### Potongan Teks ###

Jumlah Pembaca : 10
Oleh: Lina Mariam
(Orang tua siswa/bendahara komite)
Banyak orang tua yang tidak menyadari bahwa lisan itu setajam anak panah. Sekali terucap, kata-kata bisa menjadi takdir bagi diri sendiri, juga bagi anak-anak kita. Dalam pengasuhan, setiap kata yang keluar dari mulut orang tua dapat menjadi doa atau luka. Apalagi bagi telinga kecil yang masih jernih dan jiwa yang sedang tumbuh, kata-kata kita membentuk cara mereka melihat diri sendiri dan dunia.
Setiap kata bisa diaminkan langit dan dikabulkan oleh Allah. Padahal, anak-anak hanya membutuhkan pelukan dalam bentuk kalimat dan tangki kasih sayang yang penuh dari kita. Mereka butuh kata-kata yang menenangkan, menumbuhkan, dan membuat mereka merasa aman serta dicintai. Semoga kita lebih berhati-hati agar ucapan kita tidak menjauhkan anak dari rasa aman dan cinta.
Dalam perjalanan menjadi orang tua, mudah sekali kita terjebak pada standar dunia: anak harus berprestasi, rumah harus selalu rapi, dan kehidupan harus terlihat ideal. Seolah-olah kita sedang membangun portofolio pencapaian demi pencapaian yang bisa dilihat orang lain.

### Data Masukan ###

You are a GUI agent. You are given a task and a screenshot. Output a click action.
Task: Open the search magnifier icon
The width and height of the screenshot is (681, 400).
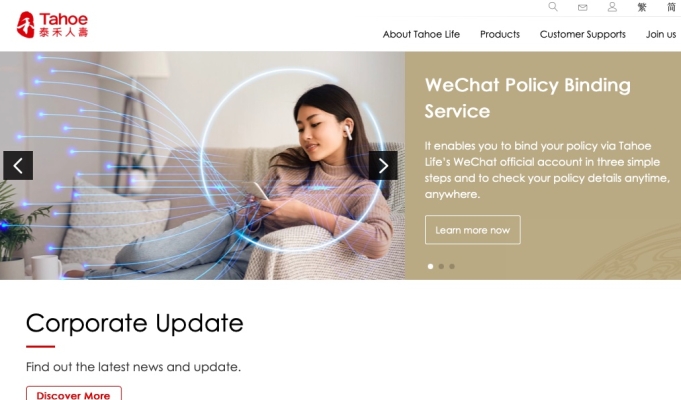[553, 7]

###

Tugas yang Dikerjakan —
A - Tuliskan ulang bagian tulisan tentang ucapan orang tua kepada anak dari "Setiap kata bisa" sampai "dilihat orang lain." tanpa mengubah satu kata pun.
B - Lanjutkan tulisan tentang ucapan orang tua kepada anak mulai dari kalimat terakhir yang ada.
Materi ini tidak ada hubungannya dengan tulisan tentang ucapan orang tua kepada anak.

Jawaban —
A -
Setiap kata bisa diaminkan langit dan dikabulkan oleh Allah. Padahal, anak-anak hanya membutuhkan pelukan dalam bentuk kalimat dan tangki kasih sayang yang penuh dari kita. Mereka butuh kata-kata yang menenangkan, menumbuhkan, dan membuat mereka merasa aman serta dicintai. Semoga kita lebih berhati-hati agar ucapan kita tidak menjauhkan anak dari rasa aman dan cinta.
Dalam perjalanan menjadi orang tua, mudah sekali kita terjebak pada standar dunia: anak harus berprestasi, rumah harus selalu rapi, dan kehidupan harus terlihat ideal. Seolah-olah kita sedang membangun portofolio pencapaian demi pencapaian yang bisa dilihat orang lain.

B -
Padahal, kita tidak sedang membangun portofolio dunia. Kita sedang menanam warisan untuk akhirat. Pengasuhan bukan hanya tentang hasil yang tampak hari ini, melainkan ladang amal jangka panjang. Setiap kesabaran kita, setiap pelukan, dan setiap doa yang kita bisikkan dalam gelap akan menjadi saksi cinta kita kepada Allah.
Saat kita mendampingi anak melewati tantrum dengan tenang, menasihati dengan lembut meski hati sedang lelah, mengajarkan shalat, dzikir, dan kebaikan, semua itu mungkin tidak viral di dunia. Namun, semua itu dikenali dan dicatat oleh langit.
Kelak, ketika kita tidak lagi ada di dunia ini, yang kita tinggalkan bukan hanya kenangan, melainkan jejak iman, teladan kasih sayang, dan nilai-nilai hidup yang akan anak-anak teruskan. Itulah amal jariyah yang sejati.